第 6 章
他相好,真乃算无遗策,英明睿智。他被池云东房里的画点燃的怒火一下子熄灭了大半。虽这不知从哪儿冒出来的妖占用了他的画,且容他日后探查一番了事。

    马厩边上,池真缟和池生翦绝非是他以为的那样。

    池真缟将藕日托付的镯子还给他,“藕日去求仙了,望她果如先生所言,拜得仙师。”

    池生翦又感出她话里奇怪,不以为意,勾唇笑说:“并非我强言,她本就有此机缘,姑娘可听过修真?”

    池真缟看进他绽放出精明光芒的眼睛,这怪爱假笑的,回道:“藕日与我提过修真,我还是听不大懂,先生与尹公子是从那修真界过来么?”

    池生翦无所谓瞒着她,将镯子套入她手腕,“凡界以外还有修真界,这两界后还有没有其它世界,我就不知晓了。我与那狗子来自修真界大家宗门,我被逐出师门,不可再修炼,已是普通人,索性就来凡间过日子,那狗子来此地另有缘由,你离他远些,他这人脑子有痴病。”

    池真缟看着他牵起自己的手,将这镯子套上,“先生?”

    池生翦目光落到她头顶歪着松散的发髻上,清清浅浅的气味传入鼻子,在这棠梨树下,原来是梨花香气,“这是阴阳镯,戴上它,可看到事物显相,有的人看到死去亲人留在人世的一脉执念所凝成的虚影,有的人看到披着人皮的邪魔本来面目,不过,阴阳镯使你看见的,定是你发自内心,想看到的相。”

    池真缟看见面前这个白发白眉的男人,毫无一丝生气,就像个死人,可他就活生生在眼前,用不兴风雨、不动如山的目光锁住自己,冰冷如斯,无情无欲,就像天底下万事万物、从前以后于他而言,不将触动他半点,什么也不是,他不是个人,像什么呢?池真缟莫名想到了一把托举在无数寒气上的白剑。

    池生翦见她甚是惊恐,还不禁后退了一步,怀疑道:“你瞧见了什么,吓成这样?”

    池真缟僵硬地说,“先生,你被鬼上身了么,一个白……白头发,甚是,甚是”,她不知道如何形容看到的模样,情急之下咽了喉咙,竟说出,“风华绝世。”

    池生翦脸黑了,闻言又牵起她手腕,将镯子干脆地取下。简直晦气。

    他气息和那人相近,不过是因为他的本命是与那人承自同一脉的寒剑。自古以来以寒剑入道的寥寥无几,是以他一个卦师结婴时炼出了寒剑,这一消息不久就传遍了修真界,众人都说他这个做二师兄的为模仿大师兄简直丧心病狂,连自己的道都要抛弃,去依葫芦画瓢别人的。这一事成了他挥之不去的阴影。

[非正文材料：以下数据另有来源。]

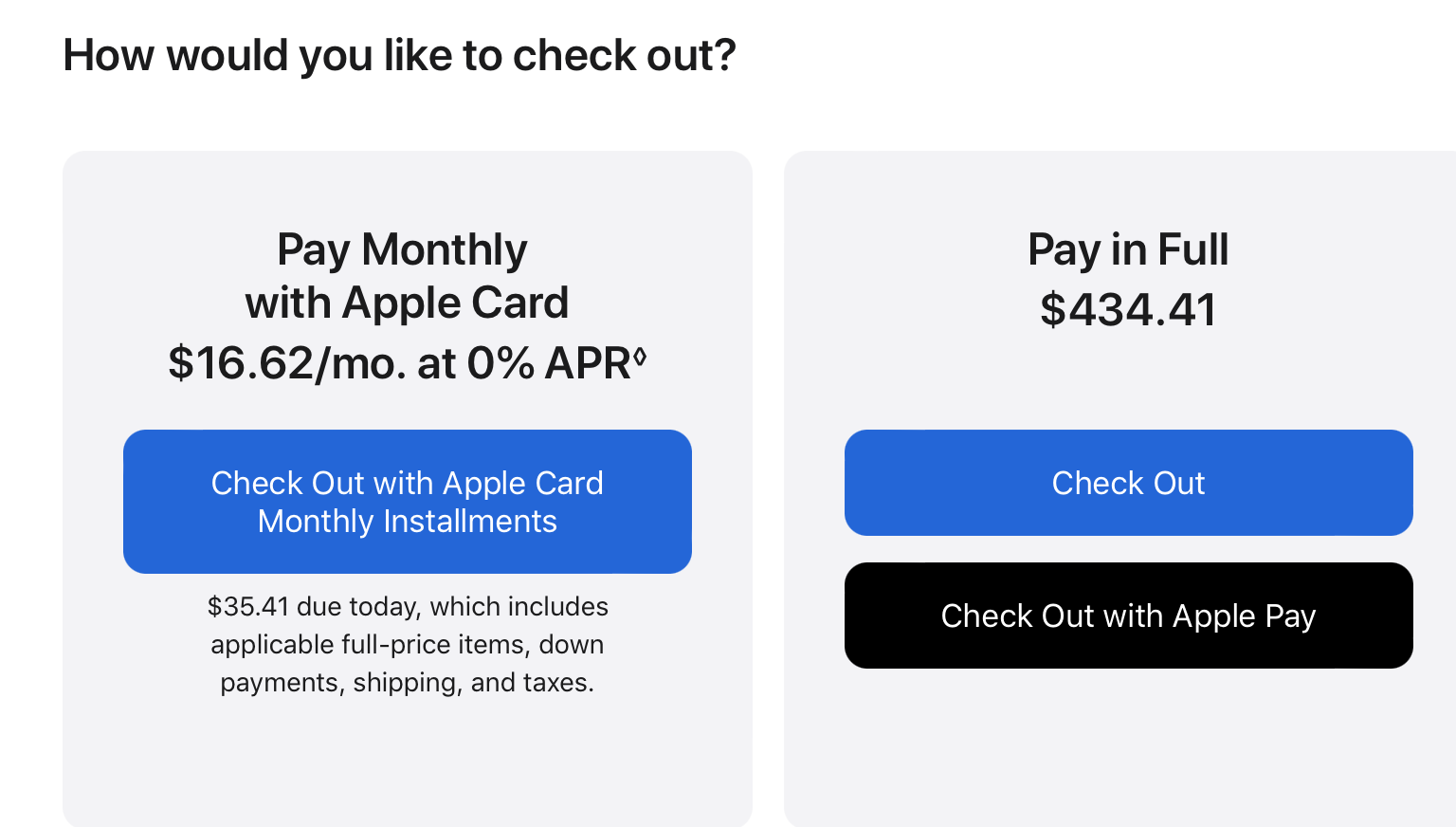Click the $434.41 total price
Viewport: 1456px width, 827px height.
pyautogui.click(x=1128, y=310)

    池真缟在他身上瞧见那人的影子,只不过是因为两人都是寒剑出身气息相近,修寒剑到了极致,不都会变成周杪那个人不人鬼不鬼、寒气侵袭以致无人能近身的鬼样子么。

    “那不是鬼,是”,池生翦重重地叹了口气,“是修真界最灿烂的白月光,冱怜仙尊周杪。”

    池真缟小心翼翼地看着他,“他已经死了么。”

    抚了抚衣袖上不存在的褶皱或落叶,池生翦神情莫测,勾唇道:“你希望他死了么。”

    “若要做白月光,还是死了更绝。”

    “姑娘,若有一日,你见到他,你该劝劝他。”姑娘,你也很绝。

    池真缟看他恢复了脸色,可有可无地应下了。她怎会有劝这位仙尊去死的那一天。

    或许这年这一时辰,在棠梨树下,雨后的暖风吹拂到彼此的面庞,他们都是苦中作乐的俗人,却潜意识里更愿意让对方先开怀,或许只是因为,恐怕世上天道从不垂怜。